* [Required action]: Pictures excluded, please transcribe exactly the lines from the one with "You are a GUI" through the end of the records below, and nothing more.

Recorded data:
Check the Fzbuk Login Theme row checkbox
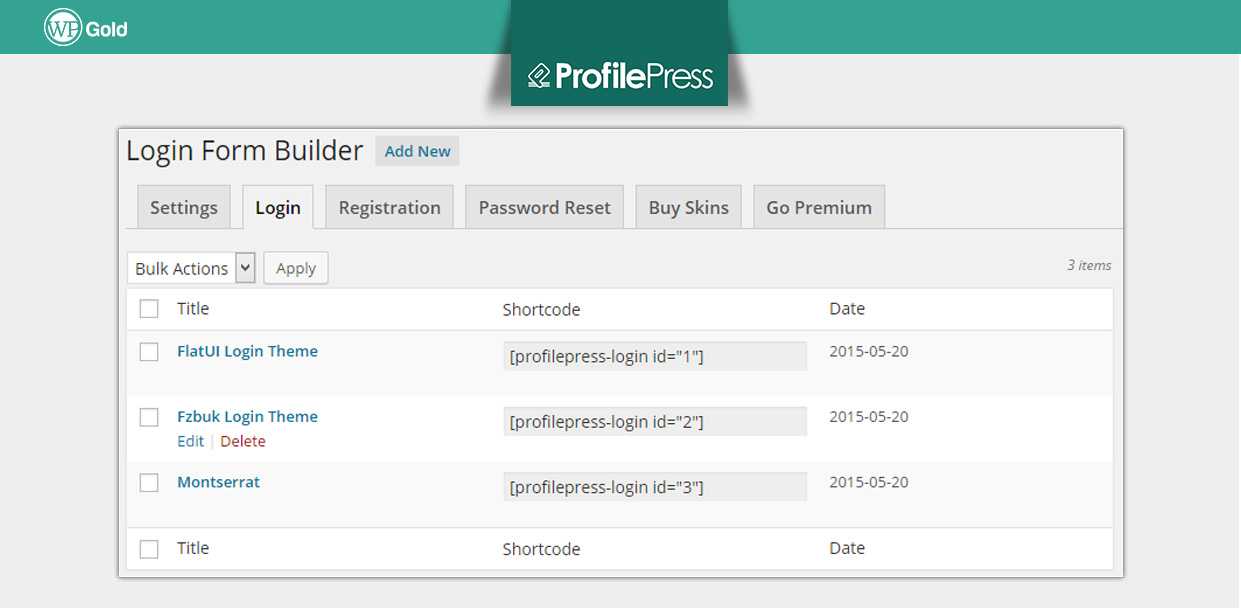(x=149, y=417)
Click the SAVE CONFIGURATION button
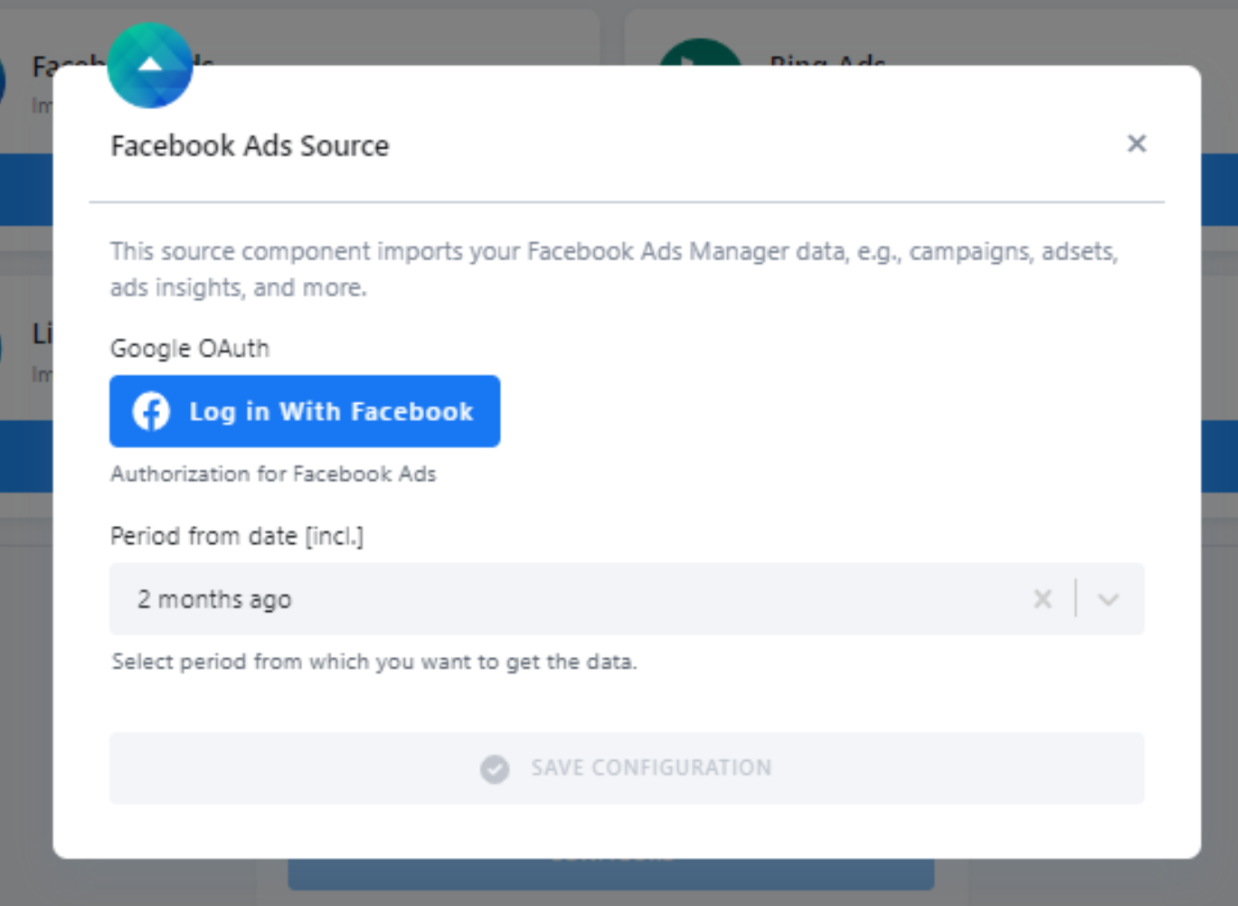Viewport: 1238px width, 906px height. click(x=626, y=768)
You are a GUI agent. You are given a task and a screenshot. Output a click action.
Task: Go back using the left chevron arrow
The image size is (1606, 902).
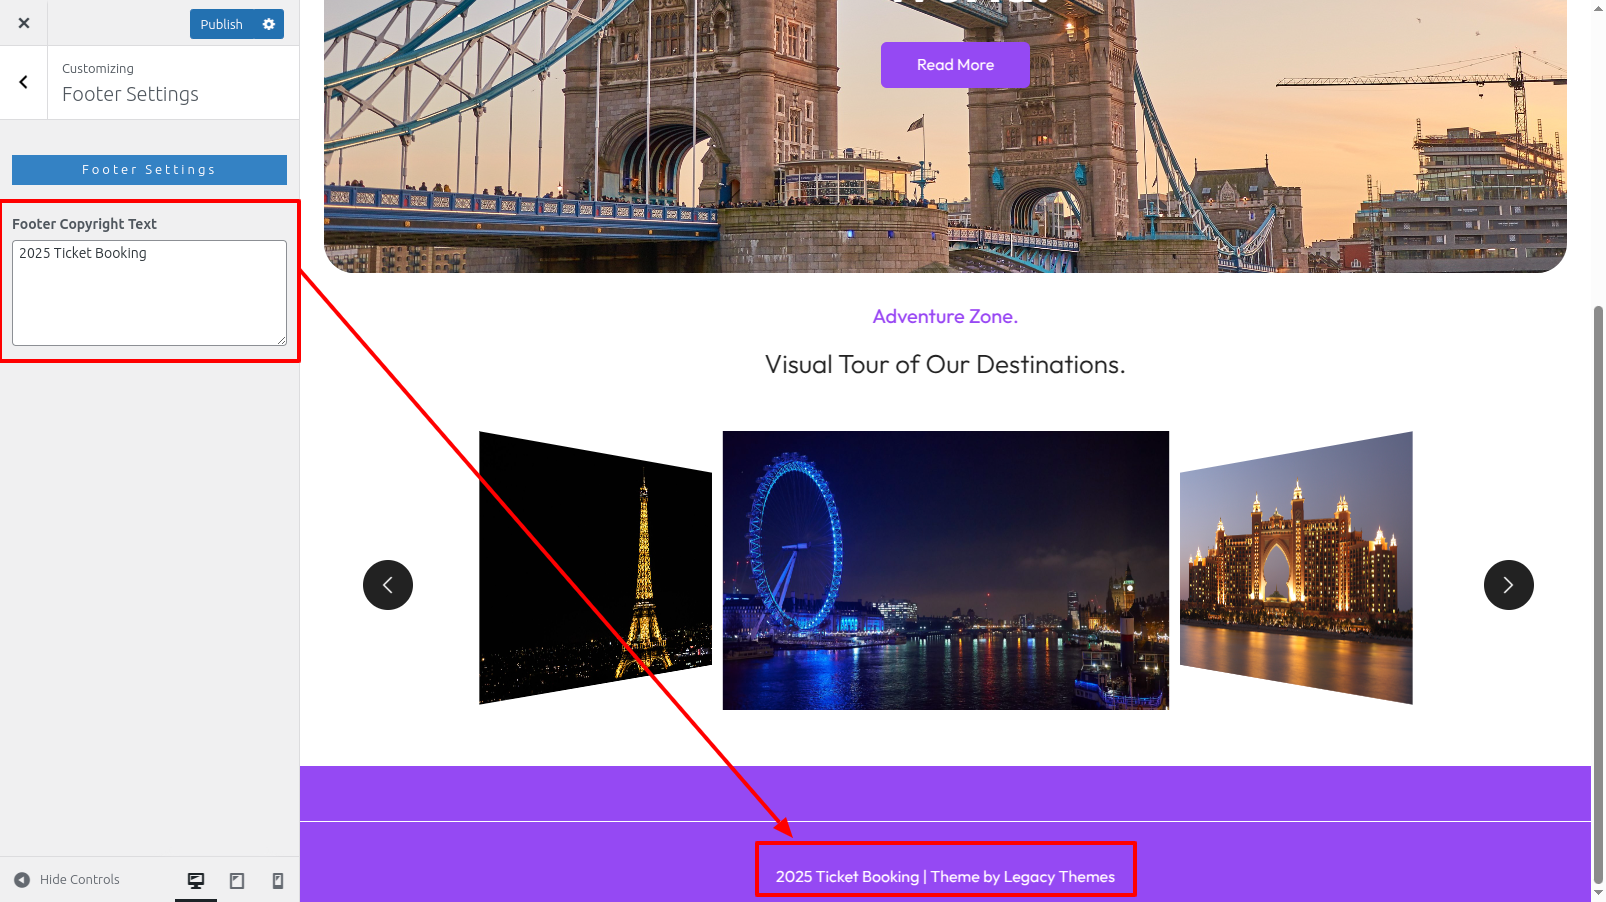(x=24, y=82)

* [Worked solution]:
You are a GUI agent. You are given a task and a screenshot. Output a click action.
Task: Go back using the left chevron arrow
The image size is (1606, 902).
(x=24, y=82)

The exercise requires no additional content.